Platform Sanseito selaras dengan pemilih seperti Yuta Kato.
“Jumlah [foreign immigrants] yang tidak mematuhi aturan meningkat. Orang-orang tidak menyuarakannya, tetapi saya pikir mereka merasakan hal itu, “kata penata rambut berusia 38 tahun itu kepada Reuters di Tokyo.” Juga, beban warga termasuk pajak semakin besar dan lebih besar, jadi hidup semakin sulit. “
Alasan terbesar Sanseito berhasil dalam pemilihan, katanya, “adalah karena mereka berbicara atas nama kita.”
Partai Kamiya bukan satu-satunya pemula yang mendapat manfaat dari ketidakpuasan pemilih, dengan partai Demokrat tengah-kanan untuk orang-orang meningkatkan jumlah kursi di majelis tinggi dari lima menjadi 16.
Sanseito, yang namanya berarti “berpartisipasi dalam politik,” berasal dari tahun 2020 di tengah pandemi Covid-19, menarik kaum konservatif dengan video YouTube yang mempromosikan teori konspirasi tentang vaksin dan mendorong kembali terhadap mandat topeng.

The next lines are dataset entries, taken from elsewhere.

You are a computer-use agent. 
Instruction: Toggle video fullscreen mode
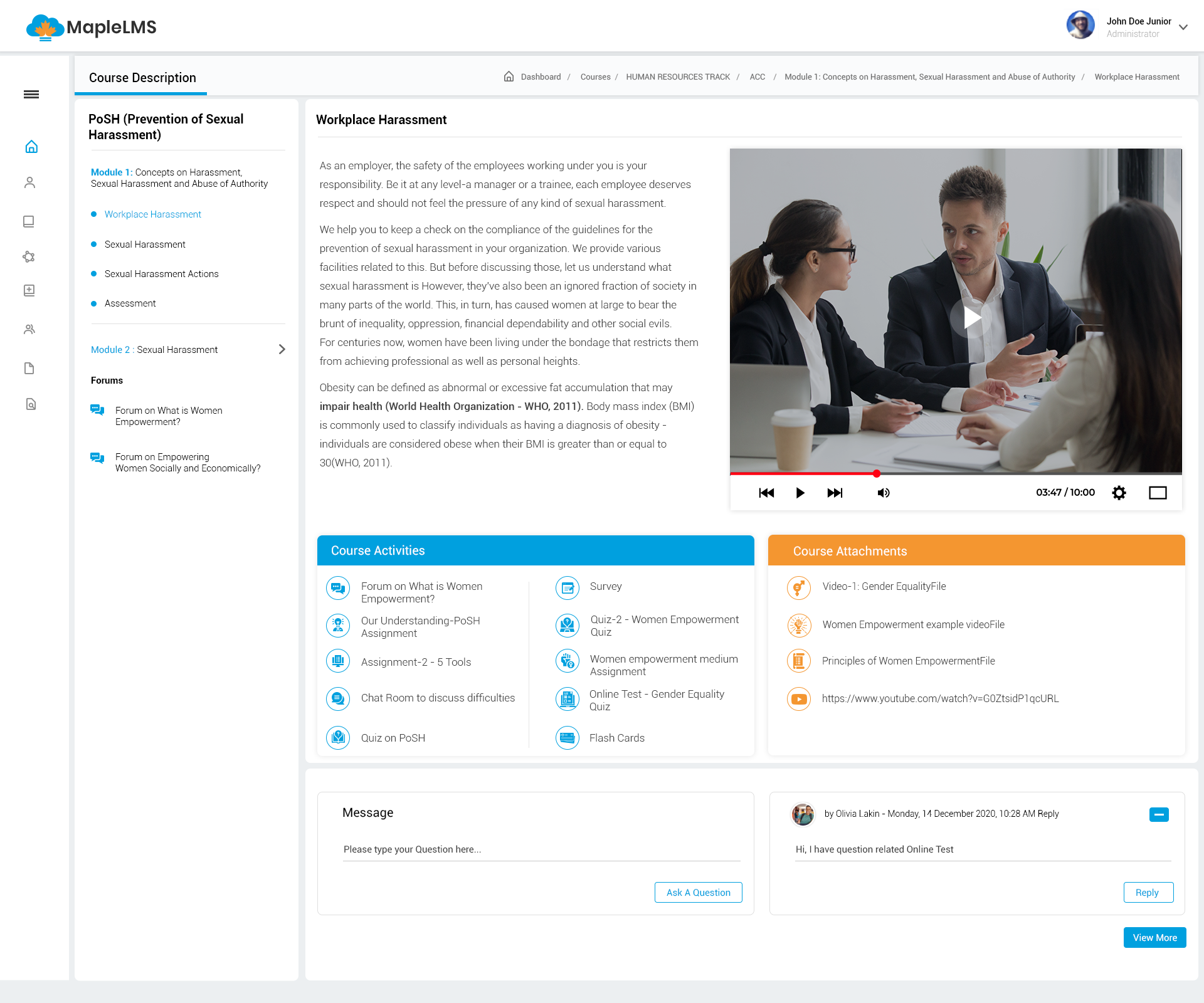click(1158, 493)
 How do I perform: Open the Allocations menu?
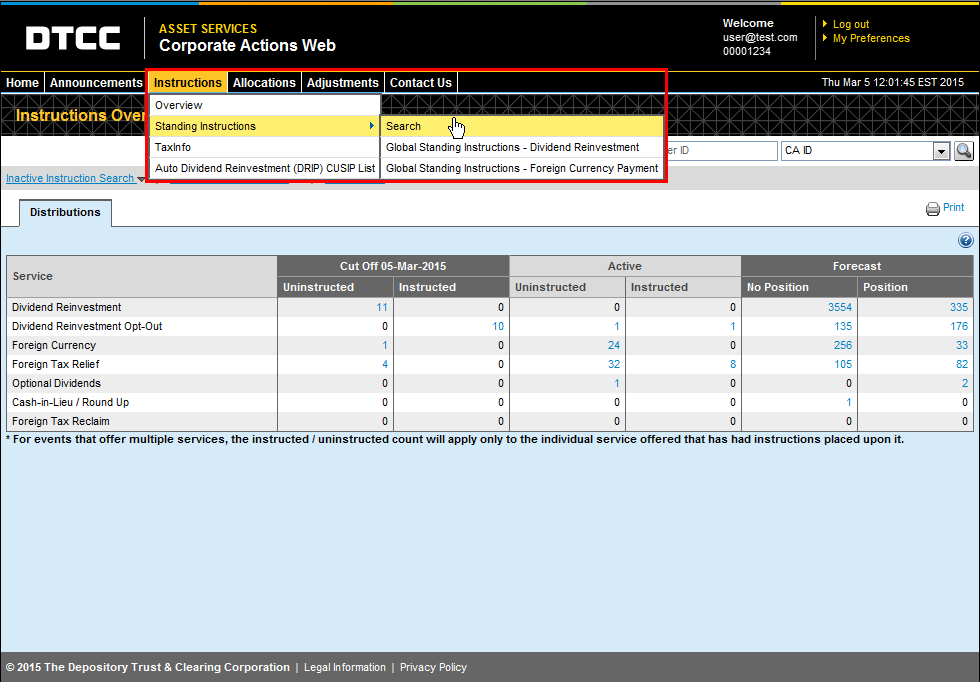(x=264, y=83)
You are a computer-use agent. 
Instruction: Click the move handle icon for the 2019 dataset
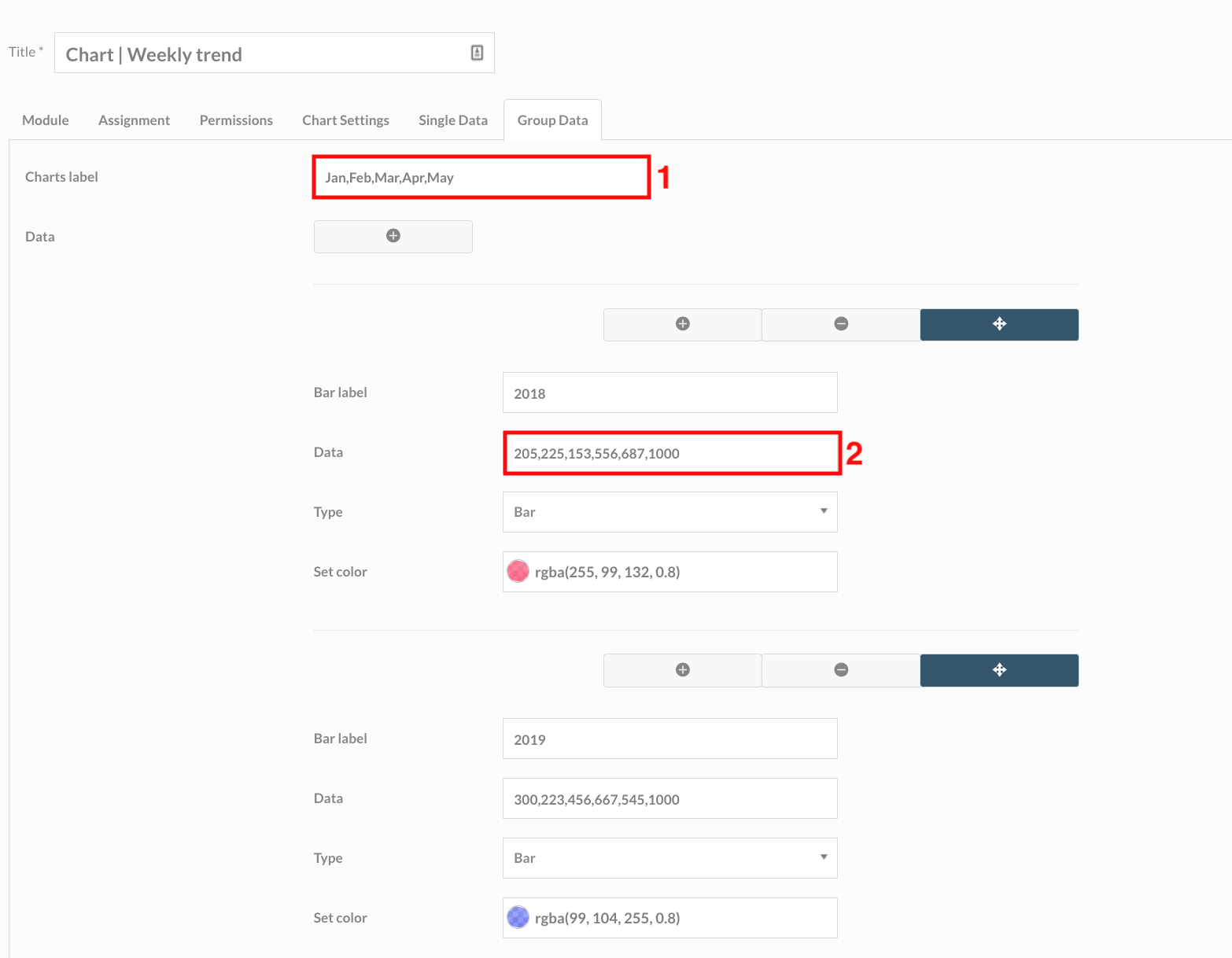tap(999, 670)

Saluran YouTube sekarang memiliki hampir 480.000 pelanggan.
Partai itu juga telah memperingatkan tentang “invasi diam -diam” orang asing di Jepang, di mana jumlah penduduk asing naik lebih dari 10% tahun lalu menjadi rekor hampir 3,8 juta, menurut Badan Layanan Imigrasi. Namun, tetap jauh lebih rendah sebagai proporsi populasi daripada di AS atau Eropa.
Para kritikus mengatakan retorika semacam itu telah memicu pidato kebencian dan meningkatnya permusuhan terhadap orang asing di Jepang, mengutip sebuah survei bulan lalu oleh penyiar Jepang NHK dan lainnya di mana hampir dua pertiga responden sepakat bahwa orang asing menerima “perlakuan preferensial.”
Pada rapat umum Sanseito pada hari Sabtu, para pengunjuk rasa mengangkat tanda -tanda yang mengatakan “tidak ada kebencian” dan “rasis pulang.”
Kamiya menyangkal bahwa partainya memusuhi orang asing di Jepang.
“Kami tidak memiliki niat untuk mendiskriminasi orang asing, kami juga tidak memiliki niat untuk menghasut divisi,” katanya Senin. “Kami hanya bertujuan untuk membangun kembali kehidupan orang -orang Jepang yang saat ini dalam kesulitan.”
Terlepas dari kemajuan pemilihannya, Sanseito tidak memiliki cukup anggota di majelis tinggi untuk membuat banyak dampak sendiri dan hanya memiliki tiga kursi di majelis rendah yang lebih kuat. Tantangannya, kata Kingston, adalah apakah Kamiya dapat “mengambil kemarahan ini, malaise, dan membawa acaranya secara nasional.”